■ **Instructions for the task**
For this exercise, return all the data exactly as it stands.

■ **Material for this task**
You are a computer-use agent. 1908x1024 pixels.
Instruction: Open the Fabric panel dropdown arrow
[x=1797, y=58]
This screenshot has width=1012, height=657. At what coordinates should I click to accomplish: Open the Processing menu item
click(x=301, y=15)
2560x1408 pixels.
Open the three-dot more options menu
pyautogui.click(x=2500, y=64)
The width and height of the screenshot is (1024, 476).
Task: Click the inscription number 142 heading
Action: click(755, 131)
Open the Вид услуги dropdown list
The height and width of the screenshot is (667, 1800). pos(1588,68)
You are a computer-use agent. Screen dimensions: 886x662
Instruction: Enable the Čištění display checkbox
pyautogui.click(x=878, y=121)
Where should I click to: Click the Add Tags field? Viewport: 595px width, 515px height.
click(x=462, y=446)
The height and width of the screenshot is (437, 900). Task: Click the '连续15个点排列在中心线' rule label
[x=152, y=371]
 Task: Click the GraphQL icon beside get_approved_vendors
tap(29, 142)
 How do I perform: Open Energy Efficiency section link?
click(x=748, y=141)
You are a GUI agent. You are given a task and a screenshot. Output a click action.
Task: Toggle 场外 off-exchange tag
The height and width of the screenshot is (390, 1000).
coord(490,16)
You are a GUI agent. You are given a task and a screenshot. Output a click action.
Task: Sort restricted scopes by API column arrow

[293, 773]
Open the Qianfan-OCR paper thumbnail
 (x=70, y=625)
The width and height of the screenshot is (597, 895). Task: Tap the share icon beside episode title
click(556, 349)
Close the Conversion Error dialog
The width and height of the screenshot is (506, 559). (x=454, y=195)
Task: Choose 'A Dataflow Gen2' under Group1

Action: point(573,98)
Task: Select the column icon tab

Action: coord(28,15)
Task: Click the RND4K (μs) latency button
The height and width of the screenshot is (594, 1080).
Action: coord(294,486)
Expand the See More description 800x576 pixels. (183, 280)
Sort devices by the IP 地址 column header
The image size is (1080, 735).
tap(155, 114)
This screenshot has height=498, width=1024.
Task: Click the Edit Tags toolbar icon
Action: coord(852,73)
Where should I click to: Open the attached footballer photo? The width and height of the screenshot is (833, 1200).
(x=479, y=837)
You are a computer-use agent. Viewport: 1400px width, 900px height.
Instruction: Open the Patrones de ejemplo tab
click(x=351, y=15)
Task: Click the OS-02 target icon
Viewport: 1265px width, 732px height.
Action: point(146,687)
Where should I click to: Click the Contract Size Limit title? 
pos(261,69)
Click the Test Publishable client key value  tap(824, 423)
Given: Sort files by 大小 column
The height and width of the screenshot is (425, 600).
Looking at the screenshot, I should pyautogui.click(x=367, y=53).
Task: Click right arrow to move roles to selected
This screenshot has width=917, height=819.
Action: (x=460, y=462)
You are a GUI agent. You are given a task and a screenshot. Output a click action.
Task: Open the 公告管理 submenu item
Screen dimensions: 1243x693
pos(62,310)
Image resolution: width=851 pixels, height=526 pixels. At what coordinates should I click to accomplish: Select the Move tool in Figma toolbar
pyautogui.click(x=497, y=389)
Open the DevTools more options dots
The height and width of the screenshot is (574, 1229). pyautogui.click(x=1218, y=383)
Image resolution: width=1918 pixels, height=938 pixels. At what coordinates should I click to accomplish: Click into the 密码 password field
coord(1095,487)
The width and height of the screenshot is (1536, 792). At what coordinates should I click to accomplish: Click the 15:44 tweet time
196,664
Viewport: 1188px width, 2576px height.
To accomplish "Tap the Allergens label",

■ **Output**
You are a computer-use agent. 1908x1024 pixels.
Instruction: Open the Fabric panel dropdown arrow
[x=1797, y=58]
This screenshot has width=1012, height=657. At what coordinates should I click to accomplish: Open the Processing menu item
click(x=301, y=15)
2560x1408 pixels.
Open the three-dot more options menu
pyautogui.click(x=2500, y=64)
The width and height of the screenshot is (1024, 476).
Task: Click the inscription number 142 heading
Action: click(755, 131)
Open the Вид услуги dropdown list
The height and width of the screenshot is (667, 1800). pos(1588,68)
You are a computer-use agent. Screen dimensions: 886x662
Instruction: Enable the Čištění display checkbox
pyautogui.click(x=878, y=121)
Where should I click to: Click the Add Tags field? Viewport: 595px width, 515px height.
click(x=462, y=446)
The height and width of the screenshot is (437, 900). Task: Click the '连续15个点排列在中心线' rule label
[x=152, y=371]
 Task: Click the GraphQL icon beside get_approved_vendors
tap(29, 142)
 How do I perform: Open Energy Efficiency section link?
click(x=748, y=141)
You are a GUI agent. You are given a task and a screenshot. Output a click action.
Task: Toggle 场外 off-exchange tag
The height and width of the screenshot is (390, 1000).
coord(490,16)
You are a GUI agent. You are given a task and a screenshot. Output a click action.
Task: Sort restricted scopes by API column arrow

[293, 773]
Open the Qianfan-OCR paper thumbnail
 (x=70, y=625)
The width and height of the screenshot is (597, 895). Task: Tap the share icon beside episode title
click(556, 349)
Close the Conversion Error dialog
The width and height of the screenshot is (506, 559). (x=454, y=195)
Task: Choose 'A Dataflow Gen2' under Group1

Action: point(573,98)
Task: Select the column icon tab

Action: coord(28,15)
Task: Click the RND4K (μs) latency button
The height and width of the screenshot is (594, 1080).
Action: coord(294,486)
Expand the See More description 800x576 pixels. (183, 280)
Sort devices by the IP 地址 column header
The image size is (1080, 735).
tap(155, 114)
This screenshot has height=498, width=1024.
Task: Click the Edit Tags toolbar icon
Action: coord(852,73)
Where should I click to: Open the attached footballer photo? The width and height of the screenshot is (833, 1200).
(x=479, y=837)
You are a computer-use agent. Viewport: 1400px width, 900px height.
Instruction: Open the Patrones de ejemplo tab
click(x=351, y=15)
Task: Click the OS-02 target icon
Viewport: 1265px width, 732px height.
Action: point(146,687)
Where should I click to: Click the Contract Size Limit title? 
pos(261,69)
Click the Test Publishable client key value  tap(824, 423)
Given: Sort files by 大小 column
The height and width of the screenshot is (425, 600).
Looking at the screenshot, I should pyautogui.click(x=367, y=53).
Task: Click right arrow to move roles to selected
This screenshot has width=917, height=819.
Action: (x=460, y=462)
You are a GUI agent. You are given a task and a screenshot. Output a click action.
Task: Open the 公告管理 submenu item
Screen dimensions: 1243x693
pos(62,310)
Image resolution: width=851 pixels, height=526 pixels. At what coordinates should I click to accomplish: Select the Move tool in Figma toolbar
pyautogui.click(x=497, y=389)
Open the DevTools more options dots
The height and width of the screenshot is (574, 1229). pyautogui.click(x=1218, y=383)
Image resolution: width=1918 pixels, height=938 pixels. At what coordinates should I click to accomplish: Click into the 密码 password field
coord(1095,487)
The width and height of the screenshot is (1536, 792). At what coordinates should I click to accomplish: Click the 15:44 tweet time
196,664
Viewport: 1188px width, 2576px height.
To accomplish "Tap the Allergens label",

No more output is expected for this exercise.